Inspired by my own answer here, I'm wondering what the actual numbers are regarding gasoline and Diesel fuel refining. I have read (don't remember where) that refining of Diesel fuel is less environmentally damaging than that of gasoline. But is this actually true?
And for the sake of this que...
@Chad ok, so that's about sustainability at an industrial or process level. As is my question on Iceland's decarbonisation. So what for you are the elements of the gasoline / diesel question that make it on-topic, that are absent from the Iceland question?
My problem with this question is more that it is bacically a trivia question. But even so it is more about environmentalism and climate change than sustainability.
@Chad I don't know what you mean by "environmentalism", so let's leave that. Yes, it's predominantly about climate change (and also about reducing fossil fuel consumption). Climate change would seem to me to be the biggest sustainability question facing humanity. So a question on measures to reduce catastrophic climate change would seem to me to be a question about sustainability:
that is to say, it can be about both climate change and sustainability, just as a question can be both about transport and sustainability (your examples)
@Chad That's the bit I don't yet understand: how can reducing the impact of climate change not be about sustainability? What makes the difference, for you?
@Chad Yes, that's true: tackling climate change is necessary, but not sufficient for sustainability
Is that what makes it off-topic for you? That climate change is only a subset of unsustainability, so tackling climate change intersects with sustainability, but is neither a superset nor a subset of it?
And honestly I have less of an issue with questions that are asking for applied solutions that the poster can take, or even suggest at a city council, than those asking macroeconomic questions. I think that is where the off topic comes into play.

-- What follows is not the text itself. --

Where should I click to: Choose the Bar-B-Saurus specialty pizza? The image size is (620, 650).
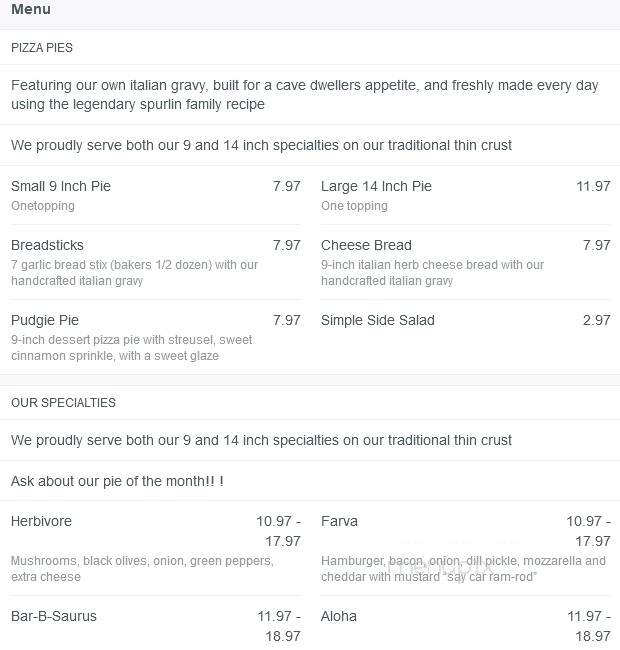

@Chad ah, thanks, that's really helpful. Now I'm starting to understand. Sorry for being so slow. I think I see why the questions you cited are on-topic for you now, because they ask directly and explicitly about sustainability per se, rather than a particular component of it.
@Chad ok, but we agree that there is a macroeconomic angle to sustainability, don't we?
@Chad Just to check- by macroeconomic, do you mean macro / global? (the Iceland question isn't an economic question per se I think, though one could draw economic aspects of it out - something I haven't yet done)
@EnergyNumbers The iceland question would be better I think if you asked what has been done to decarbonize. That is asking for practical information instead of a statistic.
@Chad Maybe I should clarify the wording: I was after the statistic and what they had done to achieve it - and what they planned for the remaining decarbonisation
@EnergyNumbers I would say it is a macro economic question because a statistic like that is only going to be useful when you compare it to other countries so it would be global.
I am very skeptical on climate science. I think it was sold to the left as the only problem that needs solved and we can solve it by making a few people that set up the carbon trading very rich..
But the reality is we are poisoning the entire planet... we are already seeing real problems from it. Rising sea water is going to do little if we can not breathe, farm, or fish because we have polluted it with drugs and other chemicals.
@Chad Ah, I see. ok. Anyway, I'll get round to updating my Iceland question in the next day or so, and try and add something to your meta question, based on what we've discussed here. Dinner time for me now (GMT timezone). Thanks for the chat, and bye for now.